BGHS drama teacher returns from India with lessons & insights

Jo Beth Gonzalez with students in Calcutta.

By DAVID DUPONT

BG Independent News

Drama teacher Jo Beth Gonzalez got a change of scene this summer, and found happiness, or more precisely happiness curriculum

Gonzalez, who teaches at Bowling Green High School, traveled to India through the State Department’s Teachers for Global Classrooms fellowship. She spent three weeks in the country where she observed, taught, and learned, and established connections she hopes to foster back in Bowling Green.

She’d liked “to maintain connection with students and teachers at the high school and engage a couple of my colleagues in that as well. That’s one of my goals.”

“With my kids I think what I’ll share with them is that, in my opinion, from my experience, is that drama is a way to connect kids with each other and with other people, that drama continues to be a way to share insights and feelings and help people think no matter where we are.”

She hopes her Bowling Green students and those she met in India can become digital pen pals, using email, Skype, and other social media.

Gonzalez said the trip was just a taste. Citing the tale of the blind men and the elephant she said “I’d need to go back to India 17 more times before I had a fuller picture.

“I’m so grateful for these three weeks,” she said.

Gonzalez was traveling with a group of a dozen middle school and high school teachers, part of the larger 70 in the international program. She was the only arts teacher among those going to India, and one of a very few involved in the program. Most were science and social studies teachers.

The trip started Delhi to “acclimate ourselves to the culture.” While there they visited government schools, a two-year training program for teachers, a juvenile detention center, and a child welfare organization.

They also met with Delhi’s minister of education, Mahish Sisodia, who is promoting a happiness curriculum.

“It’s based on Gandhi’s concept that we should become centered within ourselves before we become educated,” Gonzalez said. “That concept seems to permeate Indian education.”

The school day, she said, begins with an assembly devoted to various meditation practices, different mindfulness activities, and yoga.”

All students practiced some yoga.

The idea is to connect with themselves and with each other, Gonzalez said.

“Drama by its very nature does some of that,” she said. “Students already, through drama, develop empathy. … I’d like to infuse more mindfulness practice into my teaching.”

From Delhi, she and another teacher were scheduled to go to Mumbai. But the monsoons were particularly fierce, and the U.S. Embassy advised it was not safe for them to travel there. So Gonzalez joined other teachers heading to Kolkote (formerly Calcutta). There she worked at Mount Carmel, a Catholic high school for young women.

Serendipitously she found out that one teacher was addressing the topic of human trafficking, which drama students at BGHS have been exploring for several years. Another teacher was engaging students in learning about water conservation, another issue Gonzalez’ students have tackled.

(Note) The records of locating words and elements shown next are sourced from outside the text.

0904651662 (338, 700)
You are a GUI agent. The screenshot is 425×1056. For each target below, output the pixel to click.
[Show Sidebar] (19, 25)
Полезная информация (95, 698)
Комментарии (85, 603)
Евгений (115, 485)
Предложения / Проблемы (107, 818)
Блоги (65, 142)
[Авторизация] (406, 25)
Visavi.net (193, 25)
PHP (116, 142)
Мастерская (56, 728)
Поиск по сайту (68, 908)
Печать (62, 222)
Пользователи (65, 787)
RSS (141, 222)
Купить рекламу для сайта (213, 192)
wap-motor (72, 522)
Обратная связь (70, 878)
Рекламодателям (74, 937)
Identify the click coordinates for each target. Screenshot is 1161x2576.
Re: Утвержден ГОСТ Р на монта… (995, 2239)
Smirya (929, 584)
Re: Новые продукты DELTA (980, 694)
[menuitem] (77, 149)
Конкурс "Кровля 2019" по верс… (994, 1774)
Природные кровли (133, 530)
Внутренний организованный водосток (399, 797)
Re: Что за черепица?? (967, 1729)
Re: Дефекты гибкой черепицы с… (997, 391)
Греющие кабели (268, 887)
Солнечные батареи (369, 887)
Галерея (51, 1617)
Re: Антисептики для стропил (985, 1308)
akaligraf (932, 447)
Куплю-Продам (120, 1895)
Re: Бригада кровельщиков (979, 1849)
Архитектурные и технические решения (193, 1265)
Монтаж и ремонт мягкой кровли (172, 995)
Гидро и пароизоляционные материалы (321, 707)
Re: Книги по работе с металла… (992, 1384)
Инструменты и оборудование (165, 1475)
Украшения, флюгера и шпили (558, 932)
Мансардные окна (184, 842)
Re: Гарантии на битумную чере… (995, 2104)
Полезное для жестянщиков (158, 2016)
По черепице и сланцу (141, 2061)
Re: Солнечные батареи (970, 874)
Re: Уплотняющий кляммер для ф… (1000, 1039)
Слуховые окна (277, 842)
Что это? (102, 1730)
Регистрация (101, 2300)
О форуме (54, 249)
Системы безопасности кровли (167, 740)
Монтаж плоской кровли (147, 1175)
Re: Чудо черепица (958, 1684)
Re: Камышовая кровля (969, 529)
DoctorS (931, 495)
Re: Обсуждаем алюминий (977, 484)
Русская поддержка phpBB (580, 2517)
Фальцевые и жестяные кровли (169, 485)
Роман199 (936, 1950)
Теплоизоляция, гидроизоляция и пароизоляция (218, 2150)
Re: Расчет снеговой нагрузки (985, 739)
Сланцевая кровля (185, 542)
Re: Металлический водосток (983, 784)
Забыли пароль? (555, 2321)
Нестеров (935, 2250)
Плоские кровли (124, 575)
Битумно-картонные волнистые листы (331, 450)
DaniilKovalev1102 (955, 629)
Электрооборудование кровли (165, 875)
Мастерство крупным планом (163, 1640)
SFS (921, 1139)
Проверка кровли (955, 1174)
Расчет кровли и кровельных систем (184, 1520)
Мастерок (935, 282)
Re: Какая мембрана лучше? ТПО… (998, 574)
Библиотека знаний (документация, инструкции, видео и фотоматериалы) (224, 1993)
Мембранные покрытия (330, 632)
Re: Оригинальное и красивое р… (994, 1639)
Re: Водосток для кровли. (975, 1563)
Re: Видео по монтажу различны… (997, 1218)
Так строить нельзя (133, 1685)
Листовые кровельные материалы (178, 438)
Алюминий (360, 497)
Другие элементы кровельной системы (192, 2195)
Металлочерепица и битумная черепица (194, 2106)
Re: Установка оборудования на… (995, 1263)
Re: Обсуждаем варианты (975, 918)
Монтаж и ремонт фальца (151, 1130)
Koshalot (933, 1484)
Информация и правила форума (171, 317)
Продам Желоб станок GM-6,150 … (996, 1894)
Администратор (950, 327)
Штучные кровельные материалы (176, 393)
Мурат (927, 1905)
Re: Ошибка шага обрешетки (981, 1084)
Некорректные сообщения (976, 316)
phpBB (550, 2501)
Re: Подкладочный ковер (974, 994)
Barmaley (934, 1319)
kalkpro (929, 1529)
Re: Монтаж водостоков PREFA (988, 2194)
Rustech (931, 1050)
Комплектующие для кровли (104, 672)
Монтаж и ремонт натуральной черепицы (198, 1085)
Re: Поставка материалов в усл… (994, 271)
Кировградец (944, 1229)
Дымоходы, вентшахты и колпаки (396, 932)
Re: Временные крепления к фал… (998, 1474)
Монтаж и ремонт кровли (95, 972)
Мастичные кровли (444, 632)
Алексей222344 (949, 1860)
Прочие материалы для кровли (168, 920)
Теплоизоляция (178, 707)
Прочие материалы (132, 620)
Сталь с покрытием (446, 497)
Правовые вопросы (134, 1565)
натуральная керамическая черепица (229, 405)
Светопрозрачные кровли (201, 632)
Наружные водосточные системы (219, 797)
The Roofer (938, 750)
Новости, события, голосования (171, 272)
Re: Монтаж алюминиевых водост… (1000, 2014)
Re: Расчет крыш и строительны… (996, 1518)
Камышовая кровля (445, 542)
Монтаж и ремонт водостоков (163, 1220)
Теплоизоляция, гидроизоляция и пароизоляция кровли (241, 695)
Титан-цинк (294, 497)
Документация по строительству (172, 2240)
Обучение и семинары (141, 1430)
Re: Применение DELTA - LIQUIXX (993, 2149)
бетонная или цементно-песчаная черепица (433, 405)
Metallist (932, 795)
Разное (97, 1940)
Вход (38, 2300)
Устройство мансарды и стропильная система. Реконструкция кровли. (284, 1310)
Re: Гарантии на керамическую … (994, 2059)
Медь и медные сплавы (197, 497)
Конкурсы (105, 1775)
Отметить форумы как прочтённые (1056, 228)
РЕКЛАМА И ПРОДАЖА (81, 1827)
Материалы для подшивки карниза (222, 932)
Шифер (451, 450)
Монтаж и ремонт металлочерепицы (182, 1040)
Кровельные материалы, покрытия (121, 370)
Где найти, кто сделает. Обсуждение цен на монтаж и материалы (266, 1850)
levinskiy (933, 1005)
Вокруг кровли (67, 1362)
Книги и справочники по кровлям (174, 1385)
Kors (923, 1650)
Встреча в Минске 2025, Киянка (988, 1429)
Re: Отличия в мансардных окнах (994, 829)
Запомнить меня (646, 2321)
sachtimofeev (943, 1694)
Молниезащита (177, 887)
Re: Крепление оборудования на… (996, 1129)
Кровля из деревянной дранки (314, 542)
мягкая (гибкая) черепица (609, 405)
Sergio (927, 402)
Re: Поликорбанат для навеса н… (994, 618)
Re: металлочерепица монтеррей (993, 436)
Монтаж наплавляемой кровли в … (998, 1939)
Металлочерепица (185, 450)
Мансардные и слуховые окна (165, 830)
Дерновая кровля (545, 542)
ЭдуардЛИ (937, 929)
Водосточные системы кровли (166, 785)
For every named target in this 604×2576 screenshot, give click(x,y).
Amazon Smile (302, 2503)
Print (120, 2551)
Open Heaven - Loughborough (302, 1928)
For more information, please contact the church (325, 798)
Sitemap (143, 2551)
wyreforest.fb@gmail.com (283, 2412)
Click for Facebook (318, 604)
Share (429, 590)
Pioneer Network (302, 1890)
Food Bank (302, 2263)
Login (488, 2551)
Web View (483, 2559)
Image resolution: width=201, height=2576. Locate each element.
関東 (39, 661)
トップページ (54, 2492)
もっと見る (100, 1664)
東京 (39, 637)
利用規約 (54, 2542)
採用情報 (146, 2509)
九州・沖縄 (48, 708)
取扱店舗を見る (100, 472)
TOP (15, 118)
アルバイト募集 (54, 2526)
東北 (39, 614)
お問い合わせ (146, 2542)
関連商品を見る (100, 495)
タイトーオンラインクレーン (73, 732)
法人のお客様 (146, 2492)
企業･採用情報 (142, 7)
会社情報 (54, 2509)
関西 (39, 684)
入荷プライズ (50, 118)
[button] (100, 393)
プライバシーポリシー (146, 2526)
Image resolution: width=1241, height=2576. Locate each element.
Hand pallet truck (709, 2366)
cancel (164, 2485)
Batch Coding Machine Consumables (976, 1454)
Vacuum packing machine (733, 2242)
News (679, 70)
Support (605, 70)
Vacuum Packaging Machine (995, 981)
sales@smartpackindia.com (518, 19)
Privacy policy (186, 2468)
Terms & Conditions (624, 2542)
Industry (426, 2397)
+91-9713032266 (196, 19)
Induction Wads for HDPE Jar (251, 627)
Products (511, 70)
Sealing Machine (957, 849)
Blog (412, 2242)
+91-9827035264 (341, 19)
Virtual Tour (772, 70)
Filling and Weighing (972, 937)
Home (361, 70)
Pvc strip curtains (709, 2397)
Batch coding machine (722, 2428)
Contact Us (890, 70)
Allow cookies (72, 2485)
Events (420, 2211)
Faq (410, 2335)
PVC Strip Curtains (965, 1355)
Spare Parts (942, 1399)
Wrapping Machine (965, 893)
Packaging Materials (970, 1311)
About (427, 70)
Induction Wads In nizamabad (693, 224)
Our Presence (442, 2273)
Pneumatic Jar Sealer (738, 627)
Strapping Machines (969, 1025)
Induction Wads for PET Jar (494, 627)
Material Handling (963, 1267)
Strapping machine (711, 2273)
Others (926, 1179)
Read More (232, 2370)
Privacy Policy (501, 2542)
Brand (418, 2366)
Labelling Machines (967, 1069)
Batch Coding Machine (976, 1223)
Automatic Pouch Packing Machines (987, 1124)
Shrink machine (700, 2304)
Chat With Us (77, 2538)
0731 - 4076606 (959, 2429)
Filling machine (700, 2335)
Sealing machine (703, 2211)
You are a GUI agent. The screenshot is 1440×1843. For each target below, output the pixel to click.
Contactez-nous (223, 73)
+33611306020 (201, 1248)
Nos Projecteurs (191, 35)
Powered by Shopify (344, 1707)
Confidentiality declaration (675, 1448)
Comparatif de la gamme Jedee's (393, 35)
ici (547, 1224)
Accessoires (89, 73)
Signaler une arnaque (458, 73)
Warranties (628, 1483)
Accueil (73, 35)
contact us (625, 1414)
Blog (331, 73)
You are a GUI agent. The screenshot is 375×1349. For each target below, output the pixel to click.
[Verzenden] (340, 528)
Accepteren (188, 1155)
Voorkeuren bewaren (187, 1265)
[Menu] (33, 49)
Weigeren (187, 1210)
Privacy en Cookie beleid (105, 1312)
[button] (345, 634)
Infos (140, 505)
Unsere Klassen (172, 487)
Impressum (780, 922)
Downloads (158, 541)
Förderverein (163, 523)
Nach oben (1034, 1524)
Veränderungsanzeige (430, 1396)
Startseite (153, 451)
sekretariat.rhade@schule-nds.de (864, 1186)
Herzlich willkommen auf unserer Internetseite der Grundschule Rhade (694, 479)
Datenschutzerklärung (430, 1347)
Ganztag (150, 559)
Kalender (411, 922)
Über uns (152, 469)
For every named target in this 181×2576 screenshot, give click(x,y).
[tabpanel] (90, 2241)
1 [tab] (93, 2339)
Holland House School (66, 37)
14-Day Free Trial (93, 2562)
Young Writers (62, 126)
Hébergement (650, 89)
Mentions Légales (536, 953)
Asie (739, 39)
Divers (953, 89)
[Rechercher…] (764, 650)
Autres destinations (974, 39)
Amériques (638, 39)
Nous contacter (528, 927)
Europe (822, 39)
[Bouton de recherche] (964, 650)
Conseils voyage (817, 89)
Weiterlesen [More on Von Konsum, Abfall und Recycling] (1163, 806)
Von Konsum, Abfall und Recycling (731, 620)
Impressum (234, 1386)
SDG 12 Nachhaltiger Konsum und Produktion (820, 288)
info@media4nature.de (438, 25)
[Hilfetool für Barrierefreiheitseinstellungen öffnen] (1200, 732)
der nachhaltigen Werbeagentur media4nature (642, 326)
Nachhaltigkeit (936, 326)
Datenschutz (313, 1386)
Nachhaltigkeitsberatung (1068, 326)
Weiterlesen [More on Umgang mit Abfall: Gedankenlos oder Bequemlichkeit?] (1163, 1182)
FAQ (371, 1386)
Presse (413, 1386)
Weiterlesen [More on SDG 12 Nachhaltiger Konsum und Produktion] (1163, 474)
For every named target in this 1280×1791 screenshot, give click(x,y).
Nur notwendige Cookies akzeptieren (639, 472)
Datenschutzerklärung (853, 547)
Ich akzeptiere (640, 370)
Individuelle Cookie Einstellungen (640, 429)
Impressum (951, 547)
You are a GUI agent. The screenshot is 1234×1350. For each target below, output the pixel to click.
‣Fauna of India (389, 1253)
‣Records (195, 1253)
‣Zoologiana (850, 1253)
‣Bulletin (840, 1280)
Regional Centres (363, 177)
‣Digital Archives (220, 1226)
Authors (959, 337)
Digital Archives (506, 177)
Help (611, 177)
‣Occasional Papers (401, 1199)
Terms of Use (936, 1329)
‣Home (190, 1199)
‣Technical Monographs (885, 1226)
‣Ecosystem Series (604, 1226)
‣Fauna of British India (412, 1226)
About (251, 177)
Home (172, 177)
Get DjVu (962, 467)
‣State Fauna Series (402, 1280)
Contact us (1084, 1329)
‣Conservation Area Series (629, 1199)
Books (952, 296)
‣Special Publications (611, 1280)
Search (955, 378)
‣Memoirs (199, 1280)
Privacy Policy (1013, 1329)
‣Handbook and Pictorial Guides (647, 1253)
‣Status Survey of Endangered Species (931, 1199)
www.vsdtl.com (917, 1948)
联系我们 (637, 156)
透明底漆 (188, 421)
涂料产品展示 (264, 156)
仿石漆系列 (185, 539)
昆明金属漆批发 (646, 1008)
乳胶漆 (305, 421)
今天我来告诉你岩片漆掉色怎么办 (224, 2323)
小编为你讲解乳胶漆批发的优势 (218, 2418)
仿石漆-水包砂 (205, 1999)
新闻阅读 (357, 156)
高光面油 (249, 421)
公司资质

She was also able to teach the techniques of devised theater, were actors create their own script.

Gonzalez was impressed by the Indian students. She found they listened intently and absorbed what they heard. “Those students are brilliant. … Given the technological resources, India’s young people can change the world.”

As a Third World country, India faces many challenges. “The infrastructure is very, very weak, water, buildings, the economy. Yet despite that education is a priority.” Teachers who went to rural areas were more acutely aware of this than those, like herself, who stayed in urban centers.

In rural communities power outages are regular occurrence. Still, Gonzalez sensed a patience, a sense of concern for one another, even on the roads. “The way people drive with us it would result immediately in road rage.”

She became aware of how much energy Americans expend on air conditioning. Despite the high humidity and scorching temperatures, schools are not air conditioned. The female teachers wore saris, long pants, and scarves, occasionally dabbing a little sweat from their brows. They are accustomed to the heat.

Gonzalez, on the other hand, was soaking in sweat after teaching half a day.

Gonzalez said she was happy to be home. As soon as she arrived she drank a glass of water from the tap, ate some fresh, raw vegetables, and took an early morning run so she could hear the birds sing.

She’d gladly go back to India. Gonzalez said until the last couple years she hasn’t traveled abroad much. Two years ago she went to Seoul, South Korea, with her husband, Al Gonzalez, a Bowling Green State University professor. She did take the opportunity to teach a few classes in Korea. She’s taken students to London and Stratford, and plans to take students to Italy this school year.

When it comes to travel, she said, “whatever assumptions we have about places and people expect them to be broken when you have a truthful experience.”